In Blue Beetle #56 (May 1948), is a classic example of sex and crime. The book begins “‘Deliver me from crazy women,’ So said Dan Garret, alias Blue Beetle, many a time in jest. Then he tangled with a paranoiac female to end all females...and she was doing just that...ending all females...until the greatest crook killer of all solved the case of the ‘Sinister Sphinx.’”

Crime Must Pay The Penalty #3First, a panel shows a sexily attired blonde looking through a window where we see a bosomy girl in silhouette undressing. “Murder on stealthy feet stalks the Debutante of the Year”...says the opening caption. Next we see the girl at her mirror saying goodnight to the maid. Once the maid has gone, the blonde leaps through the window. “It’s goodbye Miss Marsh, not goodnight!” snaps the blonde. “Ooh! Help!”
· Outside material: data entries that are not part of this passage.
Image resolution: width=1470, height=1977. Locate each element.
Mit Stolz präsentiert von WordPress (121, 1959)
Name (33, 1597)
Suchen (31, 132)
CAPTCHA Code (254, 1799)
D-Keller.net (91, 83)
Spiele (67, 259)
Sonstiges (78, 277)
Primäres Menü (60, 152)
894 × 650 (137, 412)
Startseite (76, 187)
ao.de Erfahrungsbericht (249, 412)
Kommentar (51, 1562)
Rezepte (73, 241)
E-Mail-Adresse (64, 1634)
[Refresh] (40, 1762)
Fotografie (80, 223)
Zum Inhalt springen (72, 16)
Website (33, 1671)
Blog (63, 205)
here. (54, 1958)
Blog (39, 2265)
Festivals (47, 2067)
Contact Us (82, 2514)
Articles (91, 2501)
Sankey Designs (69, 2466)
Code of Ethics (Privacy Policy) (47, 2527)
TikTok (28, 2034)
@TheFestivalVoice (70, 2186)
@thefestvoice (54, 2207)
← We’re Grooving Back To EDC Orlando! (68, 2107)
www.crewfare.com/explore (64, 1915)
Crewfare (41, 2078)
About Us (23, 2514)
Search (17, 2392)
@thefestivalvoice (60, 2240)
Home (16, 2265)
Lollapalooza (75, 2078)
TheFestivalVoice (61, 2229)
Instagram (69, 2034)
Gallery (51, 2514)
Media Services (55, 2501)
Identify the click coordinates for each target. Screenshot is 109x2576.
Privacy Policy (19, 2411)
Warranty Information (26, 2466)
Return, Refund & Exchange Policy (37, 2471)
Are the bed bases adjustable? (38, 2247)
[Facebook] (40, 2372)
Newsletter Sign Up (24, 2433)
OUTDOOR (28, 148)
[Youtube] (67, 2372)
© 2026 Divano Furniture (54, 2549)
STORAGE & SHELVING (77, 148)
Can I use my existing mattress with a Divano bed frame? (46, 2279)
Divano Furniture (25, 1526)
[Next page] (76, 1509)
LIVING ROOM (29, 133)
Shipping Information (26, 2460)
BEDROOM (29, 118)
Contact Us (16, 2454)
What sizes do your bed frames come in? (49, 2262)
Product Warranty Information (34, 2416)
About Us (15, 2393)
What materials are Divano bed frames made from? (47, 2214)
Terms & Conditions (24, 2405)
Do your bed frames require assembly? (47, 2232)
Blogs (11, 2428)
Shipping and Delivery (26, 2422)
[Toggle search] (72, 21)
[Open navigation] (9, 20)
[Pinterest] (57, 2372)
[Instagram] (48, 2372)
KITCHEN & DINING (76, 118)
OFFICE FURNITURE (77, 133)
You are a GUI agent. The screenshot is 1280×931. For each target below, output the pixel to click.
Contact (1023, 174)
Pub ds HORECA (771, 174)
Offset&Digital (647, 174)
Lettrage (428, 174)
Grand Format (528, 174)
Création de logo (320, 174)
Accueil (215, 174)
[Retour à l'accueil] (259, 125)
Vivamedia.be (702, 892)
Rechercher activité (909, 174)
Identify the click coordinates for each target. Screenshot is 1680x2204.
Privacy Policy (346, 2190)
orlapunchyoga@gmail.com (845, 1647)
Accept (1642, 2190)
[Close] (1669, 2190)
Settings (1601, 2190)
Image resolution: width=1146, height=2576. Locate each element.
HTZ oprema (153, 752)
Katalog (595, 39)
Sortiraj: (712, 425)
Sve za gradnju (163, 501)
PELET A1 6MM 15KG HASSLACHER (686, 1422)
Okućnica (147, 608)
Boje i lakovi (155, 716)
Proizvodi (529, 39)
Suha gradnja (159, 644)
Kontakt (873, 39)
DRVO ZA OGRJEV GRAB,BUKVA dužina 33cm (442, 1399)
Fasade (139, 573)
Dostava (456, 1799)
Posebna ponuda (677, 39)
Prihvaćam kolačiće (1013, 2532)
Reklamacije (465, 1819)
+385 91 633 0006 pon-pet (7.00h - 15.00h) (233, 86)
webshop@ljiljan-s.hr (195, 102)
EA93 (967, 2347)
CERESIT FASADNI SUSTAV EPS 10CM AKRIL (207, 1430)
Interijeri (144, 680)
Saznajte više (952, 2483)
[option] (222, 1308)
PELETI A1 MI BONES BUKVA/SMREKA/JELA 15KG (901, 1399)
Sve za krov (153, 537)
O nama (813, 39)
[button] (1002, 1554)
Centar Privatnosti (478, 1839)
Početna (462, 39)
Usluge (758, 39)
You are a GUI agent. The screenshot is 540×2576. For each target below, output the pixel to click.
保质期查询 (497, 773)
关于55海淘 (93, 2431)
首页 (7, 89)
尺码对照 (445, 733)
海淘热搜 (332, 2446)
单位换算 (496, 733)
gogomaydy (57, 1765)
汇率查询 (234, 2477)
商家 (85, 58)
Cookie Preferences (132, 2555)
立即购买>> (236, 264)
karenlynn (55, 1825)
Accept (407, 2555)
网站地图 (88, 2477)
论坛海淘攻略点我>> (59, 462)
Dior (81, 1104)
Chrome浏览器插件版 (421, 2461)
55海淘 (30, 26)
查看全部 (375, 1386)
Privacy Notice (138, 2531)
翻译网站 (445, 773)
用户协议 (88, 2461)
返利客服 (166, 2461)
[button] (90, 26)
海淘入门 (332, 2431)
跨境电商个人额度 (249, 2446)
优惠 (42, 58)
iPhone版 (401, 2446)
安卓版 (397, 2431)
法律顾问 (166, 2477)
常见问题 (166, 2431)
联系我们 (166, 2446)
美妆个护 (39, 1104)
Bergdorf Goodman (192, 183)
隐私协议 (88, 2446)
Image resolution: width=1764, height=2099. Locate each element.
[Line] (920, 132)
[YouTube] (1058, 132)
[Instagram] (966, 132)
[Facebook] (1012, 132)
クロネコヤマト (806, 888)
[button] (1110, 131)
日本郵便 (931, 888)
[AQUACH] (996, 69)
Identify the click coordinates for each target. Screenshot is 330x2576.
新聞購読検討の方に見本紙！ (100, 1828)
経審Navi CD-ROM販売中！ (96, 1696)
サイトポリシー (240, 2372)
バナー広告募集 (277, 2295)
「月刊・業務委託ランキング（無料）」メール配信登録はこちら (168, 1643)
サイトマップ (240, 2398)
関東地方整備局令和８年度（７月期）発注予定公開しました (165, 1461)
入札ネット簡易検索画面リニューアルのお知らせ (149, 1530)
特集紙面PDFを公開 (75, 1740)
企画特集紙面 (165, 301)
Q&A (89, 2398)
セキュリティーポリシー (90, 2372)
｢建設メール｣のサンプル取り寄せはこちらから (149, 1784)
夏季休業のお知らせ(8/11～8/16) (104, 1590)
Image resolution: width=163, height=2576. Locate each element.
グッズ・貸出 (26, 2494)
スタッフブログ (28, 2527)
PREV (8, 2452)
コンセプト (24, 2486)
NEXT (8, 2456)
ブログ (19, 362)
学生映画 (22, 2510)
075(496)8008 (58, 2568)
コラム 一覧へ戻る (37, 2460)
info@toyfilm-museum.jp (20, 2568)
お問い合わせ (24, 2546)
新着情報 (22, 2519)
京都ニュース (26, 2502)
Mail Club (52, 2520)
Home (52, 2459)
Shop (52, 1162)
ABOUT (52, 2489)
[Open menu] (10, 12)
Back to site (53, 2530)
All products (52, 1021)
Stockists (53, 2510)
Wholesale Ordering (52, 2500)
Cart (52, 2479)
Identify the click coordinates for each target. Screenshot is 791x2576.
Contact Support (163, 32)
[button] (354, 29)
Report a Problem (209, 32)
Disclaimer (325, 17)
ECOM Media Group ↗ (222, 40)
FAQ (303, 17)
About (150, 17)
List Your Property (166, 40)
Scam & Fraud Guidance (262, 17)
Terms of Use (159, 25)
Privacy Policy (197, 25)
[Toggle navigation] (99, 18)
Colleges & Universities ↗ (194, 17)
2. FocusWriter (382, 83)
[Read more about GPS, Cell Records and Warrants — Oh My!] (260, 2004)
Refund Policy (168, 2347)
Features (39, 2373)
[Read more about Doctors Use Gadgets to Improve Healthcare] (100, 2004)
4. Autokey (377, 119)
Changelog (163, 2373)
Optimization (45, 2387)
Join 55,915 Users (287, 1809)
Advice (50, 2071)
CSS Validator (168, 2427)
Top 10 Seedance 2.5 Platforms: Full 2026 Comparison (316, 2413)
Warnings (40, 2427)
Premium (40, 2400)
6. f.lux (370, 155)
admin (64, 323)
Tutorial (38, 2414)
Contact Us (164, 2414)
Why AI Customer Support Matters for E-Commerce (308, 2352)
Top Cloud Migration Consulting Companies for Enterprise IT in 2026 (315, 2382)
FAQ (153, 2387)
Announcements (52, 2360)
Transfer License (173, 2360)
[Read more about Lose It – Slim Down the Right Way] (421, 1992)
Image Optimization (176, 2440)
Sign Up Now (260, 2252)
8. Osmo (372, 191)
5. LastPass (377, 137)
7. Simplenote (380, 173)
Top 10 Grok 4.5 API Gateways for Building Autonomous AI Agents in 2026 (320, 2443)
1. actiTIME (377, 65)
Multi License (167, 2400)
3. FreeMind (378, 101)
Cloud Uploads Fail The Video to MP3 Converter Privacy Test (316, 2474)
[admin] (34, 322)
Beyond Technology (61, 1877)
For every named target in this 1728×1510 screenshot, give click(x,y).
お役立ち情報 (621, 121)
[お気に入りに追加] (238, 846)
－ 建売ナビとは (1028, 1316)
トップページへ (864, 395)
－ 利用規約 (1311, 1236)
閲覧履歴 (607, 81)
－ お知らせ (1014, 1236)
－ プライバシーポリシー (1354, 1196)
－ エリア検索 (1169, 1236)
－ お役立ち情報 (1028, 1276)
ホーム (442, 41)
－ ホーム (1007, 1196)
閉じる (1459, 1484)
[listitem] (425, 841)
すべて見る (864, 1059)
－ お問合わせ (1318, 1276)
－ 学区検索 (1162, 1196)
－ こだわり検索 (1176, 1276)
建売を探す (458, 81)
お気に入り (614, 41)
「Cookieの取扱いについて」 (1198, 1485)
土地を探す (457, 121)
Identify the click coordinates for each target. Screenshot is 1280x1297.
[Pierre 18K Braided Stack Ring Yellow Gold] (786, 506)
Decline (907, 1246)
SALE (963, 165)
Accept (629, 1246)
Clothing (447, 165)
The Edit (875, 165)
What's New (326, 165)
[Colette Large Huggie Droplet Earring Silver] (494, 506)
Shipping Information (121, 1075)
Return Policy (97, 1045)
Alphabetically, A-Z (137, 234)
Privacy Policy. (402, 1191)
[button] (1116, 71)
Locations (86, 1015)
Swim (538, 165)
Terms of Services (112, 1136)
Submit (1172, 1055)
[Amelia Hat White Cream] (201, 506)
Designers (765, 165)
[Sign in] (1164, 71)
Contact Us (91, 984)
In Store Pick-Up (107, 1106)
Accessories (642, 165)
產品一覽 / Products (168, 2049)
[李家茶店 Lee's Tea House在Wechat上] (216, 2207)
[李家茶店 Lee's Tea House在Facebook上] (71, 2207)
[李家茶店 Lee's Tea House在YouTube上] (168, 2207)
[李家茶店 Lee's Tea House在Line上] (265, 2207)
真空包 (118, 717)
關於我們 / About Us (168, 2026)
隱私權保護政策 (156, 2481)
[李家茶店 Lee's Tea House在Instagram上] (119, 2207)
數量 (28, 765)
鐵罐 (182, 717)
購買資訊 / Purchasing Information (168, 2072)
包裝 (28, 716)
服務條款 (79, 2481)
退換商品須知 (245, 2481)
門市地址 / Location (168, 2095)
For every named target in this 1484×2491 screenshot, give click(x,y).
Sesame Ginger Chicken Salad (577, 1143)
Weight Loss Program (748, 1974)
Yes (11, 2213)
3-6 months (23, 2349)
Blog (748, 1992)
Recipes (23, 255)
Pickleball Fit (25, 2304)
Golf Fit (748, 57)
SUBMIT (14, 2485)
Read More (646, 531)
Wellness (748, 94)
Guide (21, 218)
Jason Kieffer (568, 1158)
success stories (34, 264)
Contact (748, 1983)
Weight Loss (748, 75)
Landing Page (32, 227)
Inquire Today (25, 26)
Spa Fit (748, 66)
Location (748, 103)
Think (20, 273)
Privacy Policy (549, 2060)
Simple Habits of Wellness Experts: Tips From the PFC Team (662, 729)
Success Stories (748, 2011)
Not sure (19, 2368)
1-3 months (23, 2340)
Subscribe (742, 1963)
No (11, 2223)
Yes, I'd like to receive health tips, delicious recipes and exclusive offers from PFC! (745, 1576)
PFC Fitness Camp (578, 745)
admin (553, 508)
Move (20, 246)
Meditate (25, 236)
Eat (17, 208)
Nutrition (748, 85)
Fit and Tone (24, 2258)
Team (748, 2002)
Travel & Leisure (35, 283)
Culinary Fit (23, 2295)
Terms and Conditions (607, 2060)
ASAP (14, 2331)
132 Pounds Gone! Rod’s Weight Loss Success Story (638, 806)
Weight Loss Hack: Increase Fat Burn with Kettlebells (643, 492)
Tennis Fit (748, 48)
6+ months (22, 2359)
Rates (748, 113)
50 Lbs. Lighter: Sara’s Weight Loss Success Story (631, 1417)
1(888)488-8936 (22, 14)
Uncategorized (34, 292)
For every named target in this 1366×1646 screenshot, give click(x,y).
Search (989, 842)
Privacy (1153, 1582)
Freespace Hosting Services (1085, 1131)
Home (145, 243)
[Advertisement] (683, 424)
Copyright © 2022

Then the blonde with the naked midriff grabs the luckless debutante and stabs her in the throat. Blood oozes over her ample breasts and the blonde places a tiny sphinx on her chest. The killer is described as “paranoiac” because she leaves the sphinx models on the bodies.

Later, the blonde killer drives through the night in an expensive roadster on her way to kill a strip teaser. (Yes, even strip teasers got into Fox comics.) The Sphinx killer, replete in her Frederick’s of Hollywood costume, eventually arrives at the strip club.

In her skimpy costume with 5” heels, she plunges her knife into the stripper’s chest who cries out uselessly, “Help! No! Don’t!” To which our maniac replies “Got to, sister! You’ll make headlines...for the last time.” There’s plenty of headlight art here...even on the dead girl...pouring from her chest wound.

Another girl gets a knife in her throat, and eventually Blue Beetle catches the Sphinx, beating her to a pulp in the final panels.


Paying the Penalty
Another interesting title was Crime Must Pay the Penalty from Ace. Top heavy with violence, issue #3 contains a bloody tale called “Johnny Lazia King of Kansas City.” The final panel is full of gore. Lazia lies on his back, blood pouring from everywhere, and his girlfriend lies dead on top of him.

Then there’s a vicious tale called “Frisco Mary.” A fetching brunette newlywed in tight sweater and skirt is introduced by her husband to his crooked buddies. “So these were the hotshots you were telling me about? They ain’t nothin’ but two bit punks!” she sneers, cigarette in hand. One of the men replies: “What’s that? I oughta slap them pretty teeth outta that loud mouth! Breeze, sister! Blow!” Mary naturally takes umbrage and smashes the guy with a left hook saying “Don’t talk to me like that, you mangy little rat!”

Mary virtually takes over the gang and leads them on a series of robberies peppered with violence. Later there’s a panel which has become quite notorious: it shows “Frisco” Mary machine gunning a cop who got in her way. The expression on the cop’s face is full of agony as “Frisco” pumps him full of lead. “We could have got twice as much if it wasn’t for this frog-headed rat! I’ll show him!”

After more killings and robberies, the police finally get the gang and “Frisco” Mary Fenner “...breathed out her life in a California gas chamber, discovering, but too late, that Crime Must Pay the Penalty.”

Crime flourished at the turn of the decade. Anything depraved, sadistic and violent found a home in the lurid, cheaply printed pages of Crime Smashers, Crime & Punishment, Justice Traps the Guilty and Real Clue Crime Stories. (Actually, the latter pair were not quite as bad as they often had reasonable stories with far less emphasis on violence). Remember, also, that Prize Comics’ Justice Traps the Guilty was a Joe Simon and Jack Kirby creation and was brim full of many beautifully illustrated stories. Simon and Kirby claimed they eschewed too much blood ’n’ guts gore but Kirby wasn’t shy of the occasional girl beating or slapping in some tales.